Extrait choisi →
# # #

DÉPART DE RABBAN ÇAUMA POUR LE PAYS DES ROMAINS AU
NOM DU ROI ARGOUN ET DU CATHOLIQUE MAR JABALAHA.
a)
Le Catholique Mar Jabalaha acquérait
de l'influence près du prince et sa considération grandissait
de jour en jour devant les rois et les reines.
Il démolit l'église
de Mar Schalita(1), à Maragha,
et la reconstruisit à grands frais. En remplacement des poutres,
il la fit voûter en deux nefs. Il se fit aussi construire à
côté d'elle une résidence.
Son affection pour le roi Argoun était
très vive, car ce prince aimait les chrétiens de tout son coeur(2),
et songeait à pénétrer dans les régions de
la Palestine et de la Syrie pour les soumettre et s'en emparer; mais il
se disait: «Si les rois occidentaux, qui sont chrétiens, ne
me viennent en aide, je ne pourrai accomplir mon dessein.» Il demanda
donc au Catholique de lui donner un homme sage, apte à remplir une
ambassade, pour l'envoyer auprès de ces rois. Le Catholique, voyant
que personne ne savait la langue, excepté Rabban Çauma, et
sachant qu'il était capable de cela, lui ordonna de partir.
Rabban Çauma dit: «Je
désire moi-même et souhaite cela.»
Aussitôt le roi Argoun lui écrivit
des ordres(3)pour
les rois des Grecs et des Francs, c'est-à-dire des Romains, et il
lui remit des yarliks(4),
des lettres et des présents pour chacun des rois. Il donna à
Rabban Çauma pour lui-même deux mille mithqals d'or(5),
trente excellentes montures et une paiza. Rabban Çauma vint ensuite à
la résidence du patriarche Mar Jabalaha, pour prendre un écrit
et lui faire ses adieux.
Il lui demandait la permission de
s'éloigner. Mais quand le moment de la séparation
fut venu, le Catholique ne voulait plus. «Comment est-ce possible?
disait-il. C'est toi qui gouvernais ma maison; tu sais que par ton départ
mes affaires vont se brouiller.»
Après s'être répandus
en paroles de ce genre, ils se séparèrent l'un de l'autre
en pleurant, et le Catholique lui donna des lettres, des dons et des présents
convenables pour Monseigneur le Pape, selon ses moyens.
Rabban Çauma à Byzance.
Rabban Çauma se mit en route. Des
hommes honorables d'entre les prêtres et les diacres du patriarcat
allèrent avec lui(6). Il
parvint aux frontières des Romains sur les bords de la mer de Mika(7)

# # #

[Enregistrements sources]
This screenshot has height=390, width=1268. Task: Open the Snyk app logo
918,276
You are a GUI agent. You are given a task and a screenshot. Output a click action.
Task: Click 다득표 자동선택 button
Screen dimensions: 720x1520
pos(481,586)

# # #

Défis →
• A. Dans le récit du départ de Rabban Çauma, quelle somme d'or le roi Argoun donne-t-il à Rabban Çauma pour lui-même ?
• B. Recopiez fidèlement un passage du récit du départ de Rabban Çauma : commencez aux mots « Rabban Çauma à » et arrêtez-vous après « mer de Mika(7) ».
• C. Reprenez le récit du voyage de Rabban Çauma là où il s'arrête.

Corrigé de l'exercice →
• A. Deux mille mithqals d'or.

• B.
Rabban Çauma à Byzance.
Rabban Çauma se mit en route. Des
hommes honorables d'entre les prêtres et les diacres du patriarcat
allèrent avec lui(6). Il
parvint aux frontières des Romains sur les bords de la mer de Mika(7)

• C.
et visita l'église qui se trouve là; puis il descendit dans
un navire avec ses compagnons. Il y avait dans ce navire plus de trois
cents personnes. Tous les jours Rabban Çauma leur procurait des
consolations par ses discours sur la foi. La plupart des passagers étaient
Romains. A cause du charme de sa parole ils le tenaient en grand honneur.
Après un certain nombre de
jours, il parvint à la grande ville de Constantinople. Avant d'y
entrer, il envoya deux de ses serviteurs au palais royal pour faire savoir
qu'un ambassadeur du roi Argoun arrivait. Le roi ordonna à ses hommes
d'aller au-devant de lui et de l'introduire avec pompe et honneur.
Quand Rabban Çauma fut arrivé,
onlui assigna pour demeure
une maison, c'est-à-dire un palais(8).
Lorsqu'il se fut reposé, il
alla vers le roi Basileus(9)et après qu'il l'eut salué, le roi l'interrogea:
«Comment te trouves-tu des fatigues de la mer et des peines de la
route?»
Rabban Çauma répondit:
«A la vue du roi chrétien la peine a disparu et la fatigue
s'est évanouie, car je désirais beaucoup voir votre royauté:
que Notre-Seigneur l'affermisse!»
Après s'être délecté
en mangeant et en buvant, Çauma demanda au roi de voir les églises,
les tombeaux des Patriarches et les reliques des saints qui se trouvaient là(10).Le roi confia Rabban Çauma à des
grands de son royaume qui lui montrèrent tout ce qu'il y avait en
ce lieu.
Il entra premièrement dans
la grande église de h Swjia(11).
Elle avait trois cent soixante colonnes, toutes taillées dans le
marbre. Quant au dôme de l'autel, personne ne peut en parler à
celui qui ne l'a pas vu, ni dire quelle est son élévation
et sa grandeur.
Il y avait dans cette église
l'image de Notre-Dame Marie, peinte par l'évangéliste Luc(12).
Il vit aussi les reliques de Lazare
et de Marie-Magdeleine(13), ainsi que
la pierre qui avait recouvert le sépulcre de Notre-Seigneur, lorsque
Joseph le Noble le descendit de la croix. Marie pleura sur cette pierre
et jusqu'à présent la place de ses larmes est humide; aussi
souvent qu'on essuie cette humidité elle réapparaît(14).
Il vit aussi une urne de pierre dans laquelle Notre-Seigneur
changea l'eau en vin à Kana en Galilée(15),
ainsi que la châsse d'une sainte qu'on expose chaque année,
- et tout infirme qu'on place au dessous est guéri; - la châsse
de Mar Jean Chrysostome(16);
la pierre sur laquelle se tenait Simon Pierre lorsque
le coq chanta; il vit le tombeau de l'empereur Constantin le Victorieux,
qui était de matière rouge, et le tombeau de Justinien, qui
était en pierre verte(17);
il vit également le tombeau des trois cent dix-huit Pères
qui furent tous déposés dans une grande
église et dont les corps ne sont pas corrompus, parce qu'ils ont
confirmé la foi(18).
Ils virent encore de nombreux reliquaires
des saints Pères, beaucoup de chefs-d'oeuvre et une image formée
de bronze et de pierre.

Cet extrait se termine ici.